PIL seeking to quash RBI directive imposing unfair limit on the number of transaction from one’s own ATM
A PIL was filed seeking directions to allow banking customers to make unlimited number of transactions free of any charge on own bank ATMs. The Delhi High Court yesterday issued notice to the Reserve Bank of India (RBI) on the decision to impose a limit of five transactions per month from the customers' own bank ATM and charging Rs.20 per transaction beyond it. A division bench of Chief Justice G. Rohini and Justice P.S. Teji also issued notice to Indian Banks' Association and State Bank of India along with the RBI. A response has been sought by February 18 2015.
During the hearing, the court said, "You (banks) are unnecessary taxing your account holders."
The PIL has been filed by advocate Swati Aggarwal, through advocate Vivek Kumar Tandon. The prayer sought is to quash the RBI direction of August 14 2014 limiting the number of transactions from one’s bank. The PIL further stated that this directive became effective on November 1 2014 and has already been implemented by several banks, including the State Bank of India.
RBI also imposed a limit of three transactions per month from ATMs of other banks, located in the six metro centres -- Mumbai, New Delhi, Chennai, Kolkata, Bengaluru and Hyderabad.
The plea alleged that the directive has been issued at the behest of a few banks and the Indian Banks' Association (IBA) who had approached the RBI seeking changes in the extant instructions regarding free transactions at other banks' ATMs. Advocate Tandon also argued that the RBI decision is against international practices in relation to use of own bank ATMs followed across the world.
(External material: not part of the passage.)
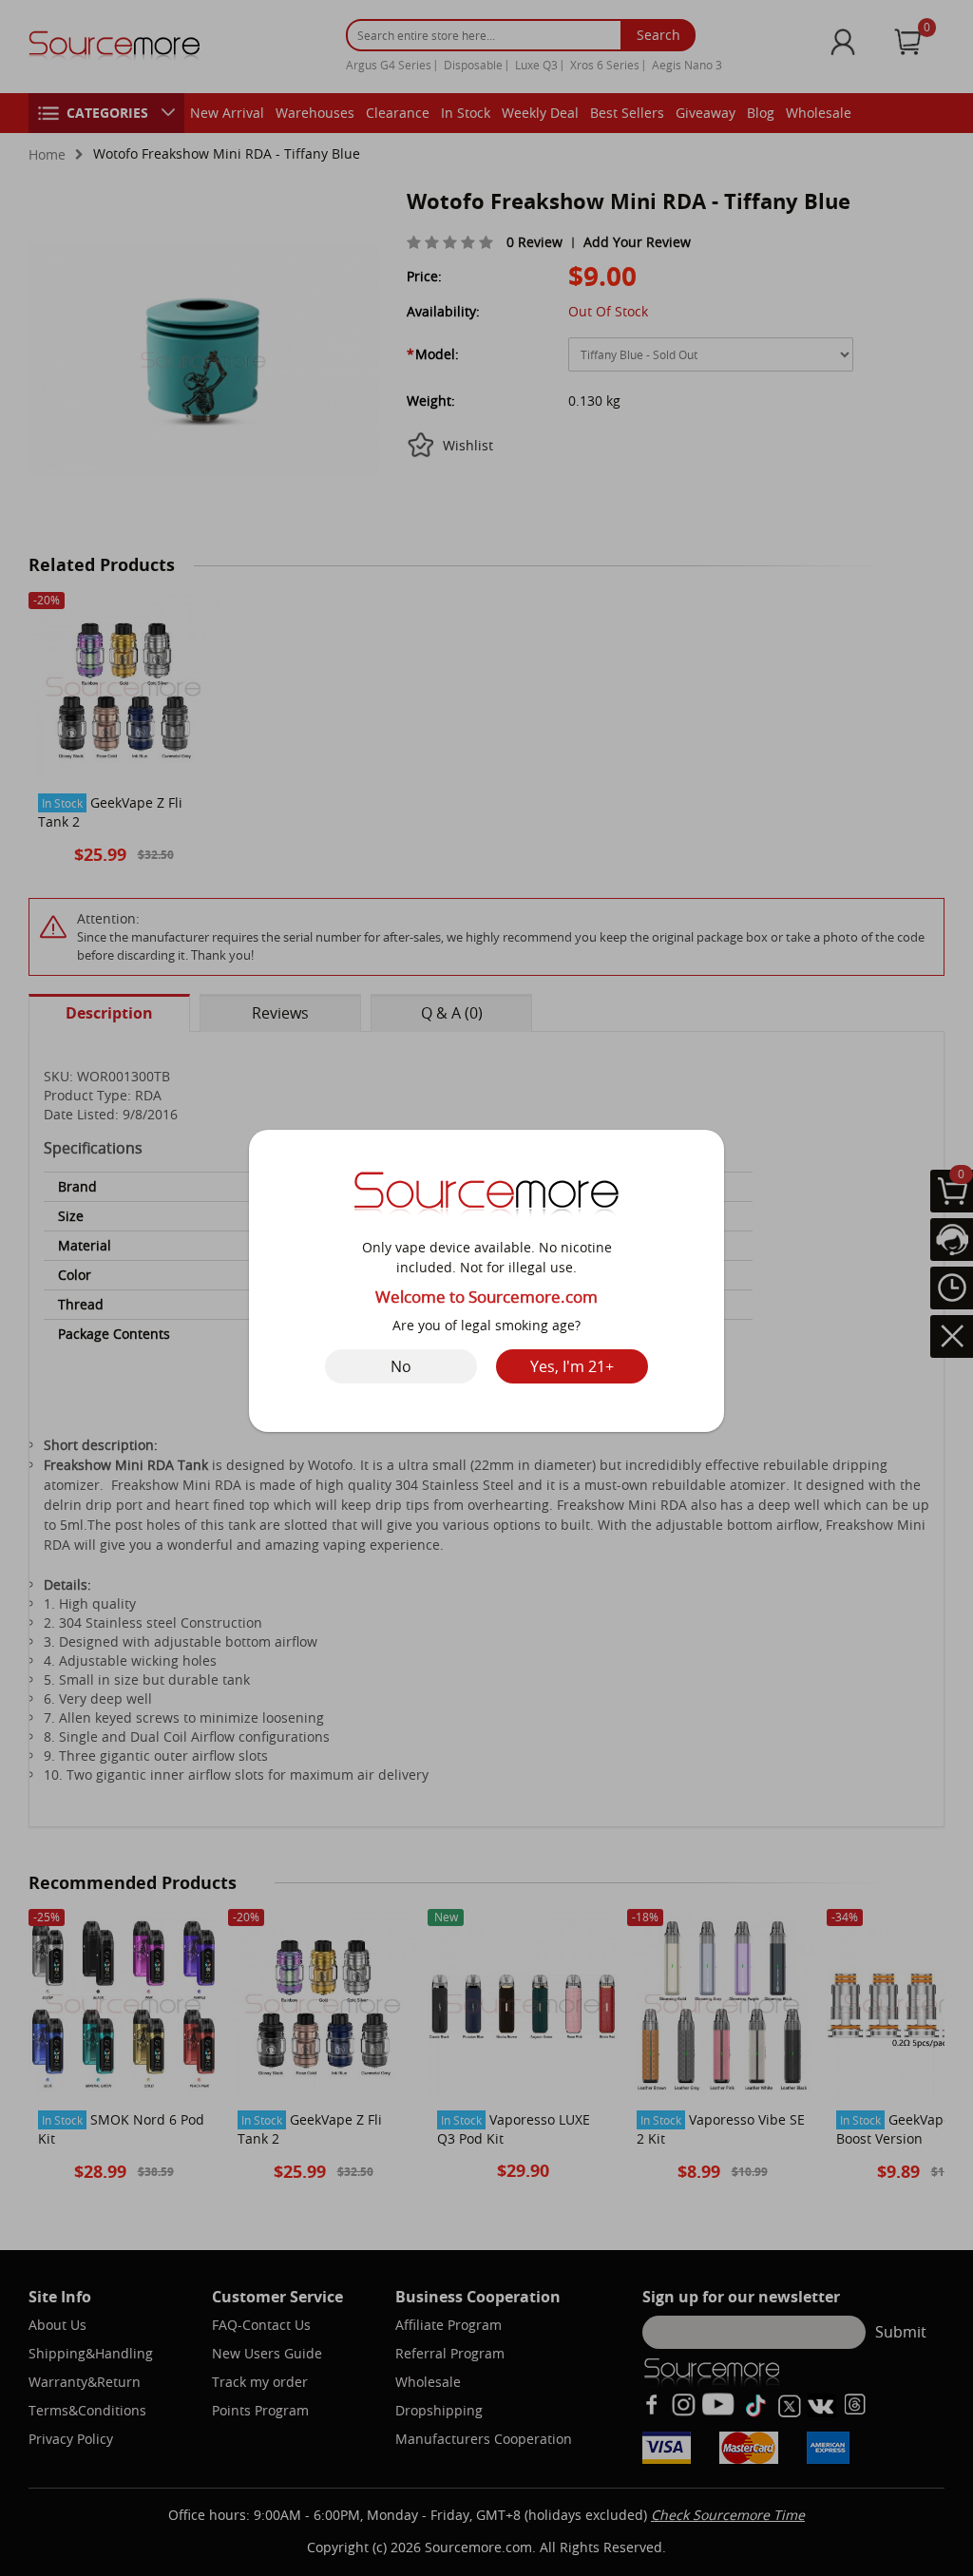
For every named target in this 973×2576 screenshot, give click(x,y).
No (401, 1366)
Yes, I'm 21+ (572, 1366)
In almost all modern economies of the world there is no cap on the number of transactions one can make on own bank ATM and unlimited number of transactions remain free of charge on their own bank ATMs, he added.
The counsel said: "Such an approach of restricting the number of free ATM transaction even on customer's own bank ATMs, as adopted by the RBI through the impugned directive, are completely unheard of in international banking scenario and industry."
The plea further added that the RBI decision is contradictory to its own earlier circular dated March 10, 2008, whereby RBI, while relying on international practices relating to usage of ATMs, had "justified and given directions allowing the free usage of ATMs for unlimited number of transactions on own bank ATMs".